DATA —
^^^^^^^^

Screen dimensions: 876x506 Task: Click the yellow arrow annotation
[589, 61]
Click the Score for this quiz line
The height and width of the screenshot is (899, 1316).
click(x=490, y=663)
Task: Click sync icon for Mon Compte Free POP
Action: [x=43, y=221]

^^^^^^^^

WORK ORDER — Output each of the records exactly as it stands above.

PROBLEM SOLUTION —
Screen dimensions: 876x506 Task: Click the yellow arrow annotation
[589, 61]
Click the Score for this quiz line
The height and width of the screenshot is (899, 1316).
click(x=490, y=663)
Task: Click sync icon for Mon Compte Free POP
Action: [x=43, y=221]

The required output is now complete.